Data to use:
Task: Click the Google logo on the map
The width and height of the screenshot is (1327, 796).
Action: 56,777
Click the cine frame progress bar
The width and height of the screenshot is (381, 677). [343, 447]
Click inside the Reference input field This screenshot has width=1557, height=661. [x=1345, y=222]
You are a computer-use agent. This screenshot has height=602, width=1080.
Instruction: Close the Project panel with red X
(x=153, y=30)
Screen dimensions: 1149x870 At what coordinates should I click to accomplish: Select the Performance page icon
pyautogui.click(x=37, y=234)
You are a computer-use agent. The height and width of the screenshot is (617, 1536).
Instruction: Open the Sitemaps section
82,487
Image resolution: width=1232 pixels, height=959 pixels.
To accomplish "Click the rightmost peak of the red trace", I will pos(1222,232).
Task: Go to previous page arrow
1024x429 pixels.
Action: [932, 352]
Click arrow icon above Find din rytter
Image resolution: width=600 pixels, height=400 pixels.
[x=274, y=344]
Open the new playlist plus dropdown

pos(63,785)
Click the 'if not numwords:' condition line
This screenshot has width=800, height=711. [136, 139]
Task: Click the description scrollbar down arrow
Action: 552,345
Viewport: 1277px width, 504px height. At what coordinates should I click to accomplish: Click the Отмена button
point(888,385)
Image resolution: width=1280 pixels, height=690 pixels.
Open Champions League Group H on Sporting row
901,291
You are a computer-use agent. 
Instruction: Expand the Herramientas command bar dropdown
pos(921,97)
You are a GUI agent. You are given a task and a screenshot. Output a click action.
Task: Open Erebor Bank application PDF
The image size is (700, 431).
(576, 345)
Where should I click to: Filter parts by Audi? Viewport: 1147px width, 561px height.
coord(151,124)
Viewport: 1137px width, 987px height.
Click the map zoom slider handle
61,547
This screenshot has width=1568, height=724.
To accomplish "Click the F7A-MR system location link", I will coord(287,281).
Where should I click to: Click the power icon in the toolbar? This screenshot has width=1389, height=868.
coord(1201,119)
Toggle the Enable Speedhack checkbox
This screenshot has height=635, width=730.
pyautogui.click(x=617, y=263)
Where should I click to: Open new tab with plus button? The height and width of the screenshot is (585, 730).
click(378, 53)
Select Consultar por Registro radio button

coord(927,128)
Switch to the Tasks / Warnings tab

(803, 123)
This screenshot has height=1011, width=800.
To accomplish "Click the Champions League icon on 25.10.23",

What the exercise asks:
What is needed is each line of the data, printed exactly.

Result:
Task: Click the Google logo on the map
The width and height of the screenshot is (1327, 796).
Action: 56,777
Click the cine frame progress bar
The width and height of the screenshot is (381, 677). [343, 447]
Click inside the Reference input field This screenshot has width=1557, height=661. [x=1345, y=222]
You are a computer-use agent. This screenshot has height=602, width=1080.
Instruction: Close the Project panel with red X
(x=153, y=30)
Screen dimensions: 1149x870 At what coordinates should I click to accomplish: Select the Performance page icon
pyautogui.click(x=37, y=234)
You are a computer-use agent. The height and width of the screenshot is (617, 1536).
Instruction: Open the Sitemaps section
82,487
Image resolution: width=1232 pixels, height=959 pixels.
To accomplish "Click the rightmost peak of the red trace", I will pos(1222,232).
Task: Go to previous page arrow
1024x429 pixels.
Action: [932, 352]
Click arrow icon above Find din rytter
Image resolution: width=600 pixels, height=400 pixels.
[x=274, y=344]
Open the new playlist plus dropdown

pos(63,785)
Click the 'if not numwords:' condition line
This screenshot has width=800, height=711. [136, 139]
Task: Click the description scrollbar down arrow
Action: 552,345
Viewport: 1277px width, 504px height. At what coordinates should I click to accomplish: Click the Отмена button
point(888,385)
Image resolution: width=1280 pixels, height=690 pixels.
Open Champions League Group H on Sporting row
901,291
You are a computer-use agent. 
Instruction: Expand the Herramientas command bar dropdown
pos(921,97)
You are a GUI agent. You are given a task and a screenshot. Output a click action.
Task: Open Erebor Bank application PDF
The image size is (700, 431).
(576, 345)
Where should I click to: Filter parts by Audi? Viewport: 1147px width, 561px height.
coord(151,124)
Viewport: 1137px width, 987px height.
Click the map zoom slider handle
61,547
This screenshot has width=1568, height=724.
To accomplish "Click the F7A-MR system location link", I will coord(287,281).
Where should I click to: Click the power icon in the toolbar? This screenshot has width=1389, height=868.
coord(1201,119)
Toggle the Enable Speedhack checkbox
This screenshot has height=635, width=730.
pyautogui.click(x=617, y=263)
Where should I click to: Open new tab with plus button? The height and width of the screenshot is (585, 730).
click(378, 53)
Select Consultar por Registro radio button

coord(927,128)
Switch to the Tasks / Warnings tab

(803, 123)
This screenshot has height=1011, width=800.
To accomplish "Click the Champions League icon on 25.10.23",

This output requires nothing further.